More Michigan hospitals are using a new device to treat a heart condition without invasive surgery.
About 1.5 million Americans suffer from aortic stenosis. That's when a valve in the main artery carrying blood out of the heart doesn't fully open.
Symptoms include shortness of breath, decreased exercise capability, chest pains and fainting.
Dr. Christopher Rogers is an interventional cardiologist with Bronson Methodist Hospital in Kalamazoo.
He says about 30 percent of patients with aortic stenosis aren't healthy enough to survive open heart surgery -- often older people.
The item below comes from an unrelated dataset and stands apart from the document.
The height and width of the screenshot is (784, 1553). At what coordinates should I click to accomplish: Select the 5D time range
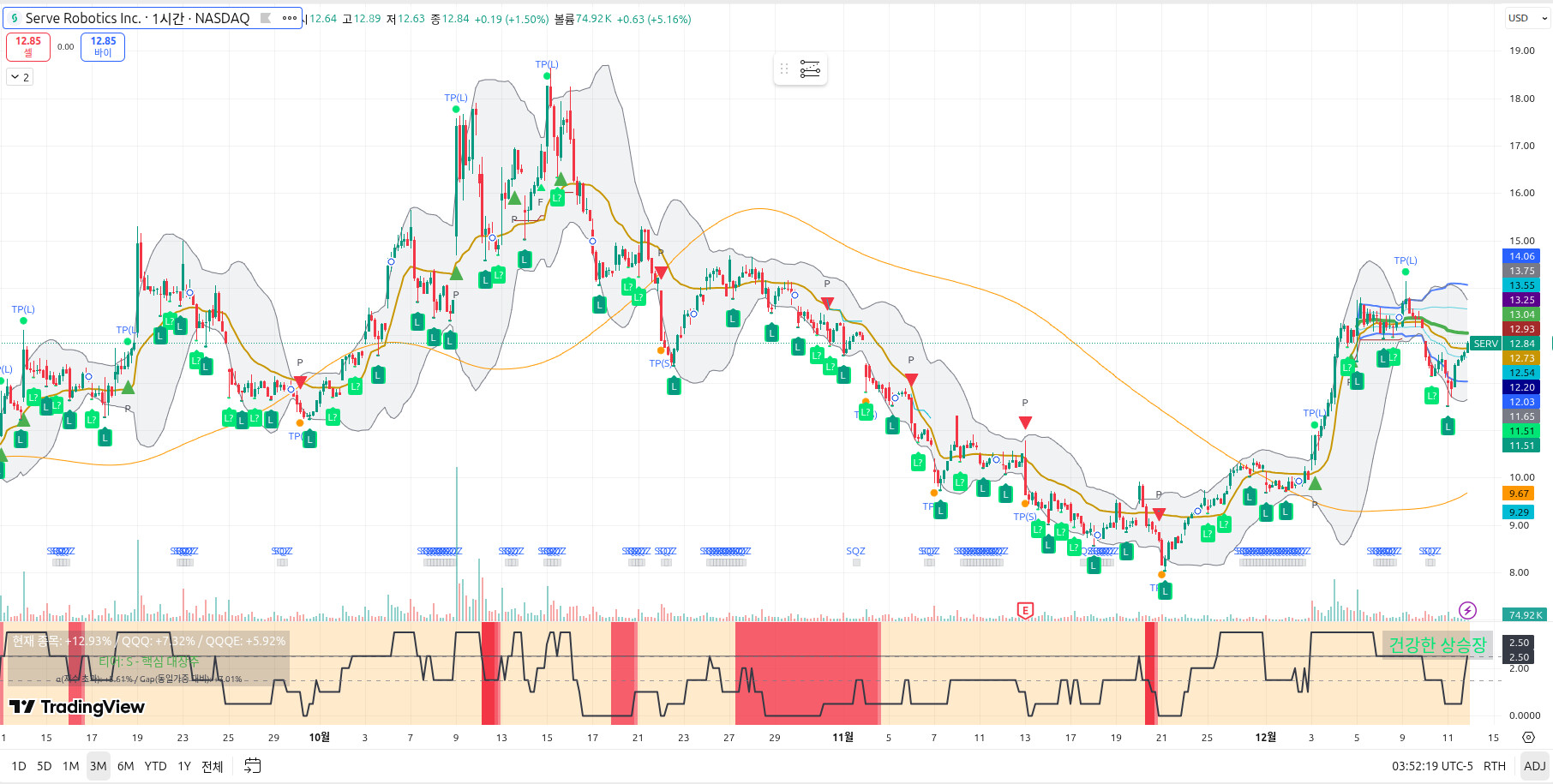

Rogers says a new procedure called transcatheter aortic valve replacement -- or TAVR -- uses a valve made from cow heart tissue. The valve is placed into the patient using a catheter, either through a small incision in the groin or next to the heart.
"It functions to alleviate the pressure and improve the flow from the left ventricle to your body," Rogers says.
Rogers says other high-risk patients can also benefit from the technique.
"People who've had a cancer that required radiation therapy to their chest, which increases their risk of surgical intervention, or people who have had a prior bypass surgery, and their bypass grafts are right beneath their sternum," he says.
The Food and Drug Administration approved the Sapien valve in 2011.
Bronson Methodist Hospital teamed with Lakeland Regional Medical Center in St. Joseph to provide the surgery. Beaumont Hospital in Royal Oak, Center for Structural Heart Disease at Henry Ford Hospital in Detroit, McLaren Nortern Michigan in Petoskey and University of Michigan Health Systems in Ann Arbor also perform the procedure.